Marty Nisenholtz must be losing his senses. His last brilliant idea was to wall off many of his most popular Op Ed columnists behind prison bars he calls TimesSelect. It’s supposed to be an exclusive club offering its members special features not available to anyone else.
Luckily, I’m a home subscriber and so get TS free. If I wasn’t would it be worth the $49.95 price? Nah. So what makes Marty think anyone would find TS such a charming and delightful gift they’d want to give it to a loved one for Christmas? Surely he jests. This is one of those marketing ploys that, when you think about them, make you laugh at how foolish an idea it was.
In fact, it reminds me of the scene in the Susan Sarandon film, White Castle, in which James Spader, her younger lover, gets her a dustbuster for her birthday. When she berates him vociferously for such an unromantic gift the only retort he can muster is: “Well, at least it’s practical.”
But TS isn’t even practical because it gives you so little and costs so much.
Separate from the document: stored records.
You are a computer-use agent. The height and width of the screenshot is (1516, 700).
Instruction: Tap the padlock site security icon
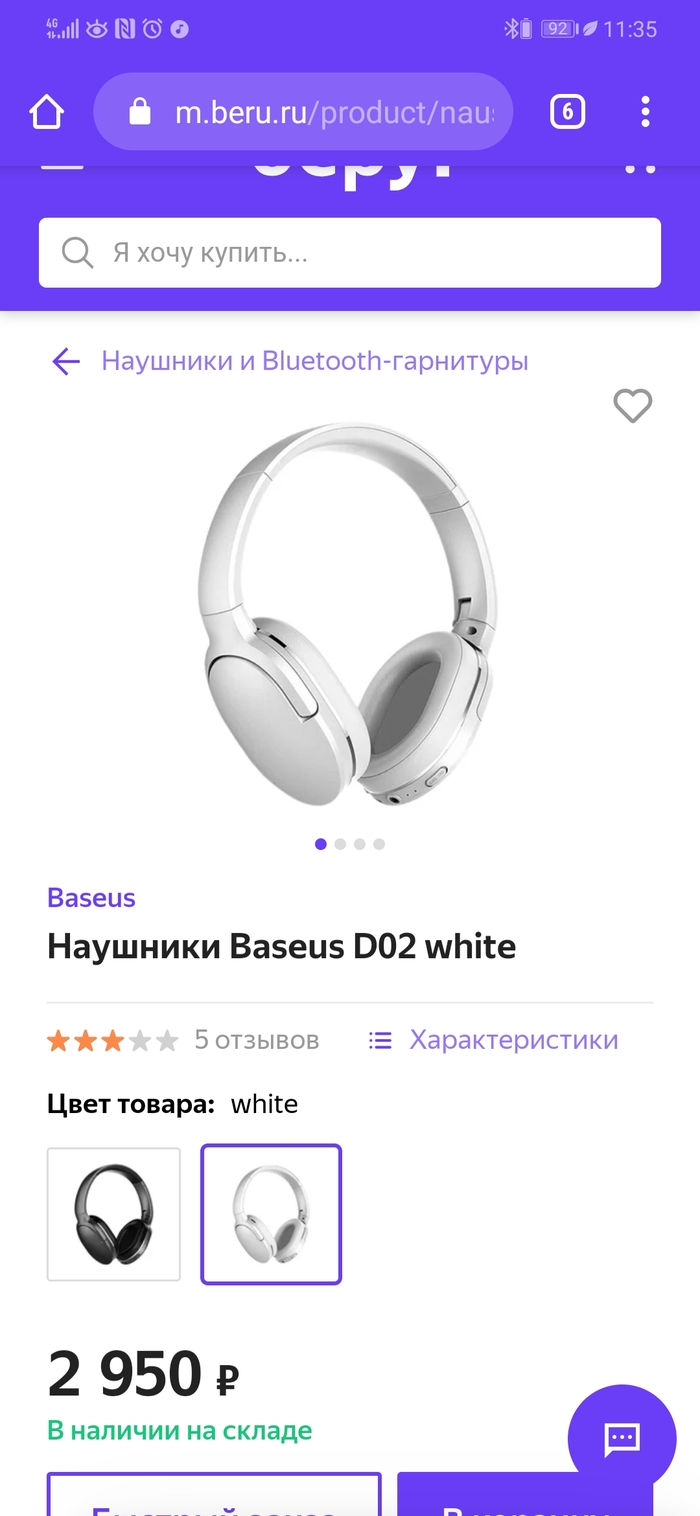pos(140,112)
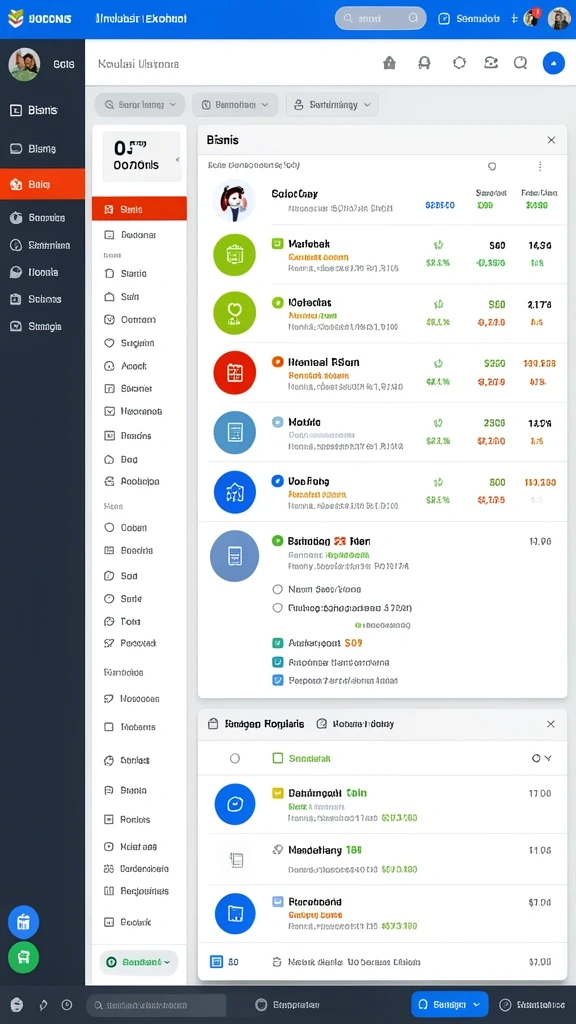Image resolution: width=576 pixels, height=1024 pixels.
Task: Click the red circular calendar item icon
Action: click(x=234, y=372)
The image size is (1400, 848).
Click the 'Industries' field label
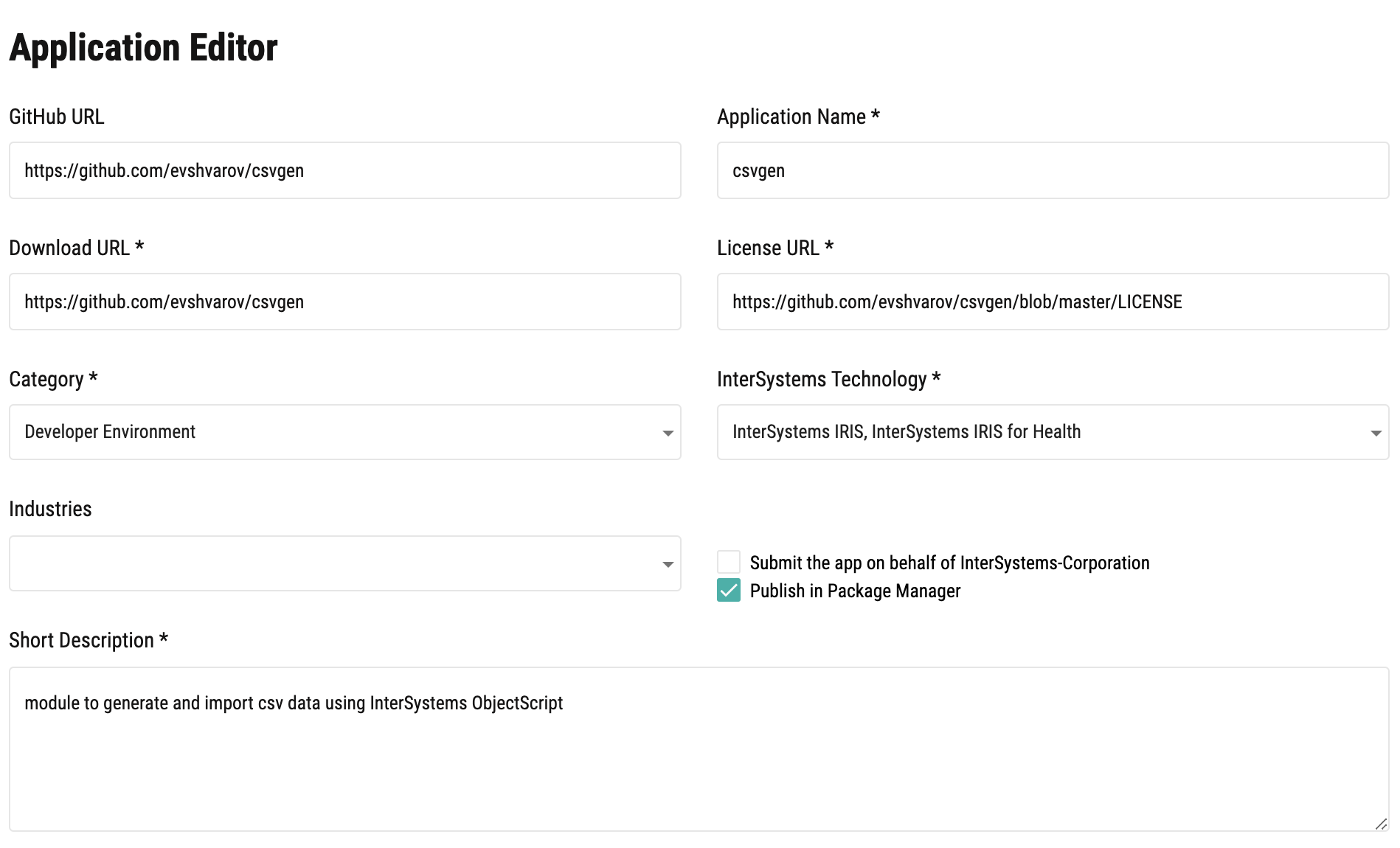(50, 509)
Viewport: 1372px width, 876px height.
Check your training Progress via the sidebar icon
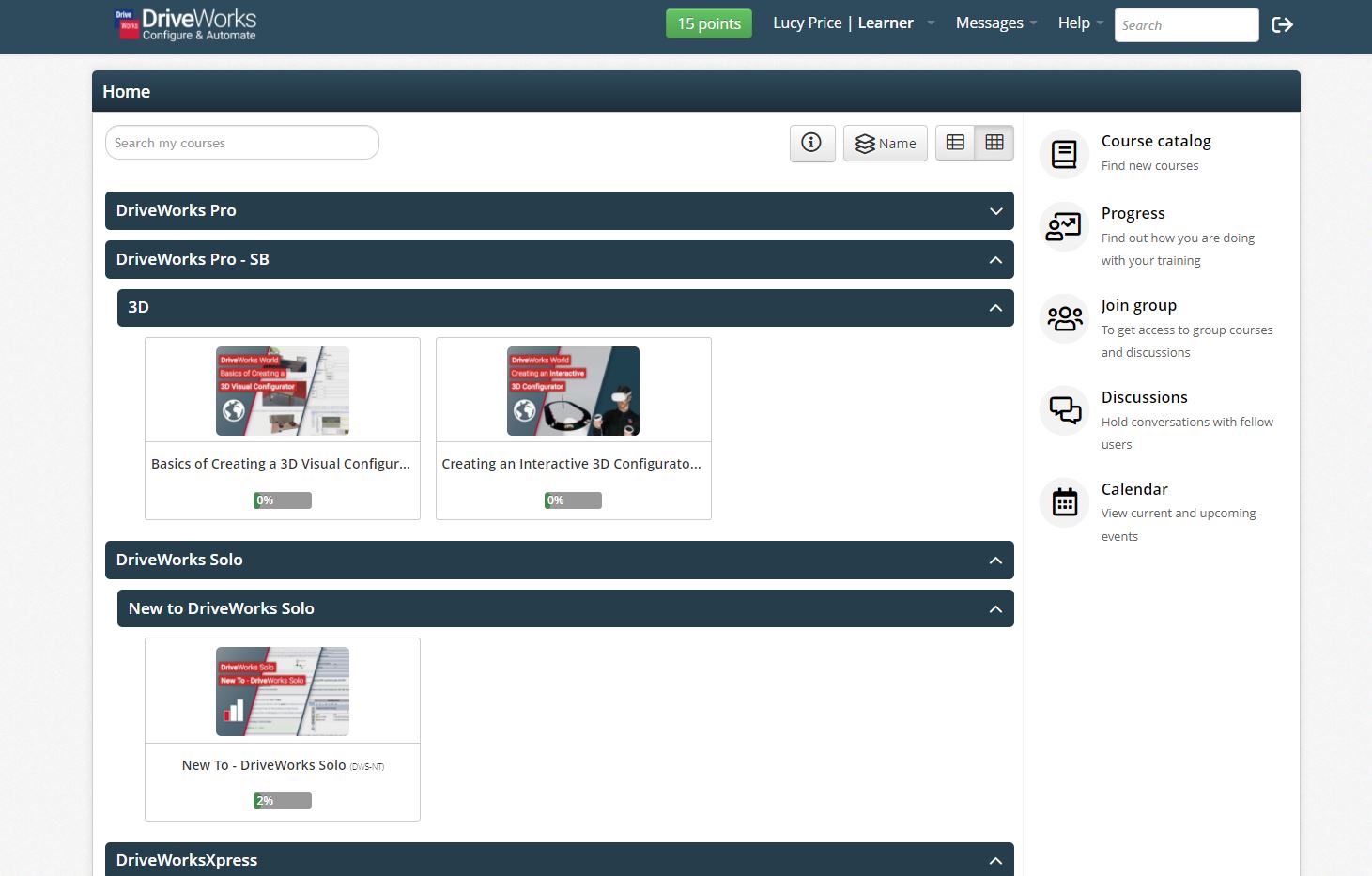pyautogui.click(x=1063, y=226)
Apparently, 135,000 new TS subscribers disagree with me because that’s how many joined up between the September launch and mid-November. But the flip side of such “success” (how can we know if it does constitute success since Marty’s refused to provide any information about what the service’s revenue goals are?) is the greatly reduced circulation of TS colunists within the blog world. Independent Sources notes that Blogpulse finds no mention of the phrase “Paul Krugman” in the past two months. IS also notes a similar drop-off for Frank Rich and David Brooks. It does make you wonder how accurate Blogpulse is when it can find absolutely no reference to a fairly popular Times columnist. But regardless of absolute accuracy, you can fairly say that this phenomenon indicates that Krugman and the other TS writers have now become the light that NYT is hiding under the TS bushel.
If I were Dowd, Rich, Herbert and the others I’d find the tradeoff between the need to monetize the Nytimes.com and their reduced web prominence to be a tough one to buy.